Matlab/Simulink is provided by The Mathworks and is generally only available from approved Matlab distributors - these typically are university libraries, and dedicated scientific software distibutors.
Depending on your needs you could always look at a Matlab alternative like Octave or FreeMat, both of which are free.
On this note, is EWB a piece of crap for simulation? Or do I just not know how to set the transients if it aborts even the simplest 555 simulations within a minute or two.. If I set giant timesteps, the simulation time is greater when aborted, but probably with nearly the same number of iterations as when I use 10^-5s default values, and the simulation aborts only milliseconds in..
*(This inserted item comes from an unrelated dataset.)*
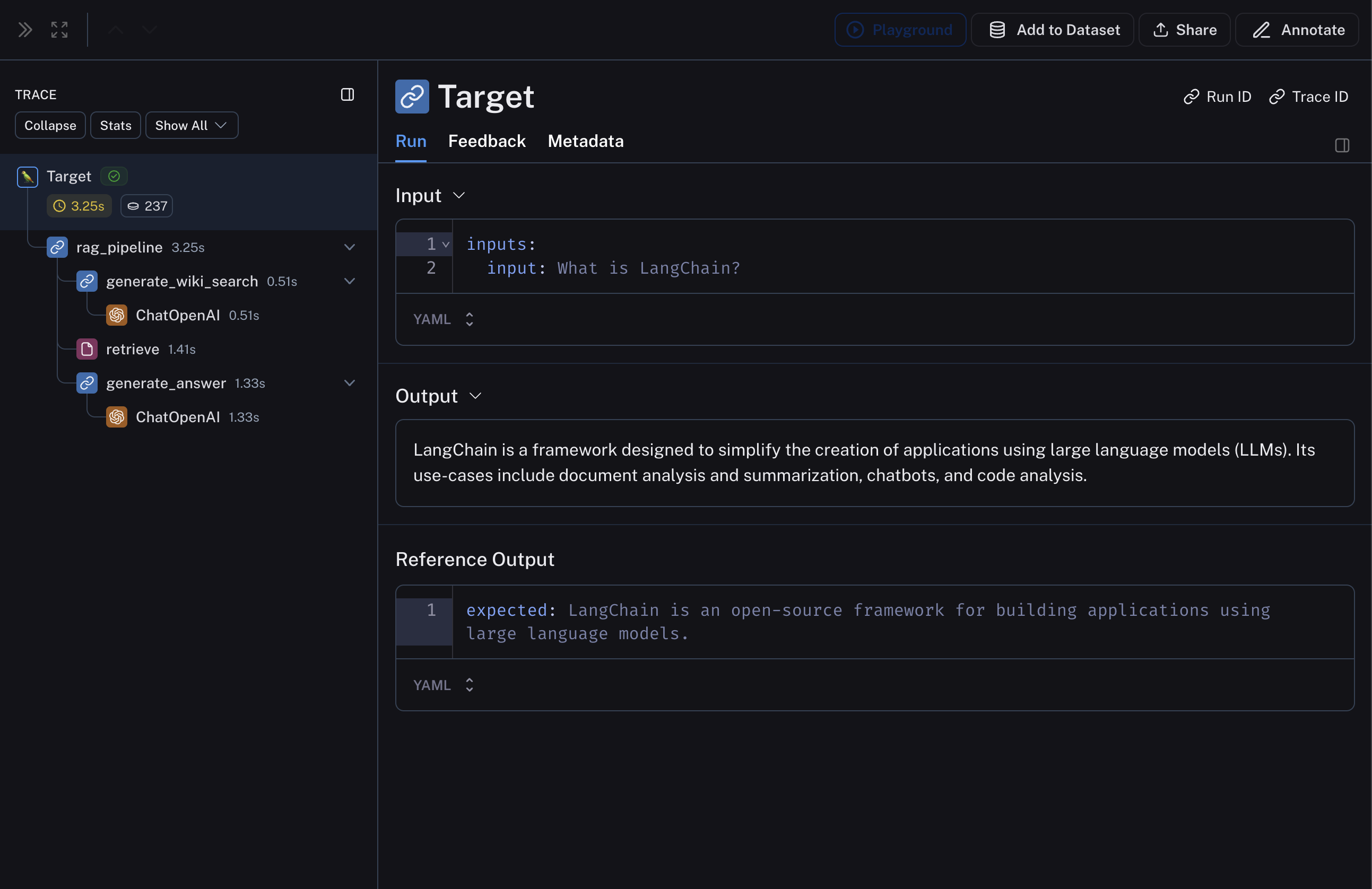Click the rag_pipeline chain icon
The width and height of the screenshot is (1372, 889).
tap(57, 247)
I've tried tinkering all over, even adjusting circuit values.. It just enjoys crashing it seems.. I'd be very happy to find out that I've overlooked something embarassing..
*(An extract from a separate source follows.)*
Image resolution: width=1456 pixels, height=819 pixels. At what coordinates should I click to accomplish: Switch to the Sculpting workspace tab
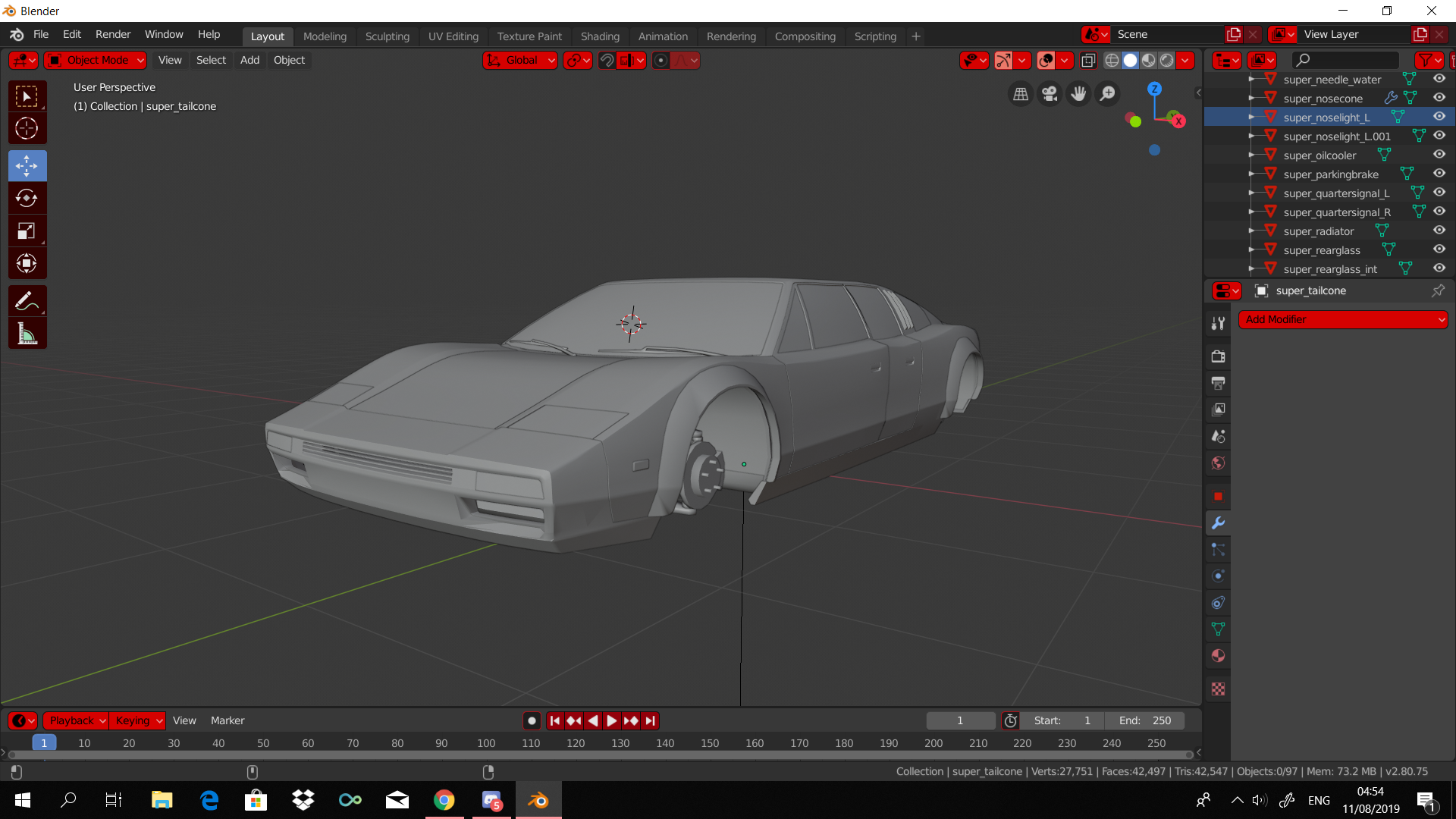click(387, 36)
I recommend this. It also has a simulink-like component but requires visual studio on Windows (problematic) and gcc on Linux (easy).
There are many other Spice programs out there. Very few are compatible with one another. If you need Pspice, there's only one place to get it. If you need something general, try LTSpice, ICAP or gEDA (difficult).
Regarding EWB, I've always had convergency issues and the dreaded "timestep too small" error dialog.. however version 10 includes an automated assistant that tries different configurations to solve the problem, and suprisingly it works! So I recommend updating..
It was multisim's convergence issues that drove me away. That and they wanted about what I paid for the original EWB to "upgrade" to multisim.
Since my move to TINA, I've haven't looked back. Any problems I've had, I just inform the designers. The free version is called TINA-TI and is at the Texas Instrument's website.